And now, a word about the Fugitive Slave Bill. That measure was in every respect an unconstitutional measure. It set aside the right formerly enjoyed by the fugitive of trial by jury—it annulled his claim to the writ of habeas corpus—it afforded to him no protection, no opportunity of proving his right to be free, and it placed every free colored person at the mercy of every unprincipled person who might wish to lay claim to him. (Hear.) That law is opposed to the principles of Christianity—foreign alike to the laws of God and man; it had converted the whole population of the free States into a band of slavecatchers, and every rood of territory is but so much hunting-ground, over which they might chase the fugitive. But while they were speaking of slavery in the United States, they must not omit to mention that there was a strong feeling in that land, not only against the Fugitive Slave Law, but also against the existence of slavery in any form. There was a band of fearless men and women in the city of Boston, whose labor for the slave had resulted in good beyond calculation. This noble and heroic class had caused the whole country to be in agitation, until their principles have taken root in almost every association in the land, and which, with God's blessing, will in due time cause the Americans to put in practice what they have so long professed. (Hear, hear.) He wished it to be constantly held up before the country, at the Northern States are as deeply implicated in the guilt of slavery as [e South.
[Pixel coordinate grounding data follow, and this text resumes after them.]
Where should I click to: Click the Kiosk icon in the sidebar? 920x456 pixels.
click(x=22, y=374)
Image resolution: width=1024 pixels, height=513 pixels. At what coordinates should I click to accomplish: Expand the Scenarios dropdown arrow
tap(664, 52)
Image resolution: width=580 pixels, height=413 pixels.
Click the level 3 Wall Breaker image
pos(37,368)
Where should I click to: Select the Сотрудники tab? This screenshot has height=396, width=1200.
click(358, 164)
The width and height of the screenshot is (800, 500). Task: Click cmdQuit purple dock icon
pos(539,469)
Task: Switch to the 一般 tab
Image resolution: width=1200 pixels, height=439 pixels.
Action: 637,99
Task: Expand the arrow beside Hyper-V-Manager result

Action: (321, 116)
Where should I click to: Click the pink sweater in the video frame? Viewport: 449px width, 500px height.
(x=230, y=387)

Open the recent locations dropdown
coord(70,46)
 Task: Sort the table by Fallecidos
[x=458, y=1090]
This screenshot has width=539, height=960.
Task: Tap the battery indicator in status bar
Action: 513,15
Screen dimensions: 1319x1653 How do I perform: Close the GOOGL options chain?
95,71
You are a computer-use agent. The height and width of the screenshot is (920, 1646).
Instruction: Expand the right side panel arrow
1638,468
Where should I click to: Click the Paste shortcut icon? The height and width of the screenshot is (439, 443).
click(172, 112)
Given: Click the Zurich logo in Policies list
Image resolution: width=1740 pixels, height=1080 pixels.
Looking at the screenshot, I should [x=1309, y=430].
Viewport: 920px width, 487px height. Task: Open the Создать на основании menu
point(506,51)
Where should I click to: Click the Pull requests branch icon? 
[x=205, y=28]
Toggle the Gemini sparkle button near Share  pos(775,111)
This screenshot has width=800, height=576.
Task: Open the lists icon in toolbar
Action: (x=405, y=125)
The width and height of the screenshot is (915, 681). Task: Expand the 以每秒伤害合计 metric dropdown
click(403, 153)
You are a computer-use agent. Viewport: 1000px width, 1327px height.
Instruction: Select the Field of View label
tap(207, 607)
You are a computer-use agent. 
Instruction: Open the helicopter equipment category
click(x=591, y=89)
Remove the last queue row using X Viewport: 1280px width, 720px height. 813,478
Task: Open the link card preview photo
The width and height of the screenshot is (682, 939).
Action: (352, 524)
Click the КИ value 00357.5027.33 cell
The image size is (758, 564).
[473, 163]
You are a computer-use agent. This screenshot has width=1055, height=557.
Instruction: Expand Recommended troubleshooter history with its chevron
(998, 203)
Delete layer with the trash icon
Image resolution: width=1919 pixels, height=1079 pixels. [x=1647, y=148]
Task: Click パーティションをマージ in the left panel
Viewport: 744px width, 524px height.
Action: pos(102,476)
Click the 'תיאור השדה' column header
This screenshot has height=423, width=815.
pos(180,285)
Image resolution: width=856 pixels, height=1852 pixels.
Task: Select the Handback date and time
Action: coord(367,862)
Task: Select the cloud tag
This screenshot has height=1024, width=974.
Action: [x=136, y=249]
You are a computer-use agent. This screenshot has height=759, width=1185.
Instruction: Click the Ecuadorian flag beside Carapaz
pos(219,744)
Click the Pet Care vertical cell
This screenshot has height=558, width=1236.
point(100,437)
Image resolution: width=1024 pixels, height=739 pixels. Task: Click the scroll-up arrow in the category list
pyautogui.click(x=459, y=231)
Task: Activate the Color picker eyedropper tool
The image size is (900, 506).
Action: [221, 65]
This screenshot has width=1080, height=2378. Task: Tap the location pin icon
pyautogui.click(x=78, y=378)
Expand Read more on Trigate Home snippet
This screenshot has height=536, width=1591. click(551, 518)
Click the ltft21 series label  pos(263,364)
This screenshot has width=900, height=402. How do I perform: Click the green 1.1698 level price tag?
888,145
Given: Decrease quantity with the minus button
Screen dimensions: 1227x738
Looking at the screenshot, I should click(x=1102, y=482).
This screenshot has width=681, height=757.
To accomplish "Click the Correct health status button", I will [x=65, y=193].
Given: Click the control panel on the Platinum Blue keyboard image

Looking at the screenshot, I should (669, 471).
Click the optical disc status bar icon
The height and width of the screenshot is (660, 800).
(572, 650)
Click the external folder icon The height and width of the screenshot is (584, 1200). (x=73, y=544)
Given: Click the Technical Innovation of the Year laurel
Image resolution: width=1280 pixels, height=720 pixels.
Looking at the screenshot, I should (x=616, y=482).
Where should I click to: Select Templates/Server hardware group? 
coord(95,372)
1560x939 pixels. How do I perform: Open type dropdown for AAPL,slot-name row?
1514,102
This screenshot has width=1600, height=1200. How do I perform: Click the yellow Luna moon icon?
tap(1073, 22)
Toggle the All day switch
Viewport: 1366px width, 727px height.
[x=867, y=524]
The North had a population of 13,553,328; the South had a population of only 6,393,756 freemen; the North has 152 representatives in the House, the South only 81; and it would be seen by this that the balance of power was with the free States. Looking therefore, at the question in all its aspects, he was sure that there was no one in this country but who would find out that the slavery of the United States of America was a system the most abandoned and the most tyrannical. (Hear, hear.)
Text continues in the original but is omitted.